La
donna romana fatta e pezzi e gettata nel
cassonetto
Quando dai commenti trasuda Schadenfreude
( ovvero gioia per le disgrazie altrui)
( ovvero gioia per le disgrazie altrui)
Inutile
illudersi, non esiste il progresso
morale: l’uomo è lo stesso da sempre. Può però essere tenuto a freno nei suoi
comportamenti, di volta in volta, dai
costumi e dalle forme di deferenza ispirate a valori politici, morali, religiosi che agiscono come strumenti di
autocontrollo e disciplina sociale. Tuttavia, il
nocciolo duro del suo comportamento è dettato dall’egoismo e dalla
convenienza a rispettare o meno le regole. E come vedremo più avanti, dal piacere, più meno sottile, per le disgrazie altrui, la
Schadenfreude ,
come dicono i tedeschi.
Ovviamente,
non per tutti gli uomini è così. Come in tutti campi, anche in quello morale,
esistono delle élites, mosse da principi superiori, autodisciplina, senso della
responsabilità. Ma élites restano. Insomma, minoranze.
A
questo pensavamo, leggendo sui Social i
commenti a un brutto fatto di “cronaca nera” (come si
diceva un tempo), accaduto a Roma: la donna fatta a pezzi e gettata nel cassonetto (*). Il
tono generale è distinto dall’irrisione:
si guarda alla notizia, come occasione per fare battute più o meno
spiritose. Attenzione: non ci troviamo dinanzi a commenti, come dire
al di là del bene e del male, che certifichino indifferenza morale. Magari. Sono l’esatto contrario, si infierisce, con la consapevolezza di
infierire. Sono dalla parte male,
programmaticamente. Con sadismo.
C’è
chi scherza sulla raccolta differenziata, sui romani che non la sanno fare, sui Rom che “pescano” nei cassonetti,
sulla Raggi, eccetera, eccetera. Inutile, segnalare, la violenza verbale, rivolta contro quei pochi che provano a ricordare agli altri commentatori che un essere umano è stato fatto a
pezzi. Di regola, tra un insulto e
l’altro, si risponde che è bene “smitizzare”;
dire sempre quello che si pensa; mostrare di essere dotati di senso
dell’umorismo. Leggere per credere.
Pertanto,
il problema, non è tanto la tecnologia e
neppure, come nel caso della Rete, il fatto
che sia alla portata di tutti, quanto la natura dell’uomo, che, se non toccato personalmente, avverte subito la Schadenfreude: quel provare piacere per le
disgrazie altrui.
E
qui veniamo al punto. La nostra cultura celebra l’autenticità, che non è
altro che una forma di primitivismo sociale. Sicché risulta priva di quei modelli
di deferenza sociale, che in qualche misura si fondano sulla reticenza, sul non dire tutto quel che si pensa, come strumento di rispetto dell'altro e prolungamento della pace sociale. La civiltà è celebrazione delle buone maniere sociali: l'esatto contrario del primitivismo.

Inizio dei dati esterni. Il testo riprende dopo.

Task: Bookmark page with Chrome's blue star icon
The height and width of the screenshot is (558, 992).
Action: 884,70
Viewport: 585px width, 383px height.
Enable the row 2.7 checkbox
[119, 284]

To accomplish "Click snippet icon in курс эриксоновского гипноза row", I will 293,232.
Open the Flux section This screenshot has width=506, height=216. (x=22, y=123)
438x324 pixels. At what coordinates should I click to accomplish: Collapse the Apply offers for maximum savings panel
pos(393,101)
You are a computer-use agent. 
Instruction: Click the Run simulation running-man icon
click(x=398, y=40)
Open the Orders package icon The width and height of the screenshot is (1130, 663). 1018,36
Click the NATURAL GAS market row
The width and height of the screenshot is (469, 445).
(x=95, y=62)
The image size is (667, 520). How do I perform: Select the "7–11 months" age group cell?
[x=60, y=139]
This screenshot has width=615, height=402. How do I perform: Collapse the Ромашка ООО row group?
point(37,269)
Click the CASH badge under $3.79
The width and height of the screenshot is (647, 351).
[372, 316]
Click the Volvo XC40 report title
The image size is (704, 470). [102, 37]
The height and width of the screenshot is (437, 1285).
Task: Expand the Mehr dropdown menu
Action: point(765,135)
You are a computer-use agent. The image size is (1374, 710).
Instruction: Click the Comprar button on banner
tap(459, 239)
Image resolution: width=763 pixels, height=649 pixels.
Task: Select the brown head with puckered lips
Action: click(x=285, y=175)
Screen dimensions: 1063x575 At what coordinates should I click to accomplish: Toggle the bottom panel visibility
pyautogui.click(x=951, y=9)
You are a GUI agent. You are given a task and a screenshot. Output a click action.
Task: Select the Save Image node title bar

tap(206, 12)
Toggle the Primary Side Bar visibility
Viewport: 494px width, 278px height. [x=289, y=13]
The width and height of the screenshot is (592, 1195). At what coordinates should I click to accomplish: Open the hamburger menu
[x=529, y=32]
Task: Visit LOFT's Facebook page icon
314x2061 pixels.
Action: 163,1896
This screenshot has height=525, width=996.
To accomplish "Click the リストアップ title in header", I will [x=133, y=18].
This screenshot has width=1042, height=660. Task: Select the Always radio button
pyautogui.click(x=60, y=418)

Una cultura, la nostra, dicevamo, dove, di
conseguenza, l’ autocontrollo delle
reazioni verbali è pari a zero. Il che facilita grandemente, per parlare difficile, l’estroversione
sociale della Schadenfreude sul piano dei comportamenti collettivi. Anzi, dal momento che i modelli di comportamento sociale esistono a
prescindere (si formano comunque, sono "fatti sociali", al di là del bene e del male), l’esternazione, anche violenta (verbalmente
violenta) della Schadenfreude assurge a modello condiviso e celebrato di comportamento
sociale. Il che spiega la catena di
feroci e derisori commenti alla donna ritrovata a pezzi nel cassonetto.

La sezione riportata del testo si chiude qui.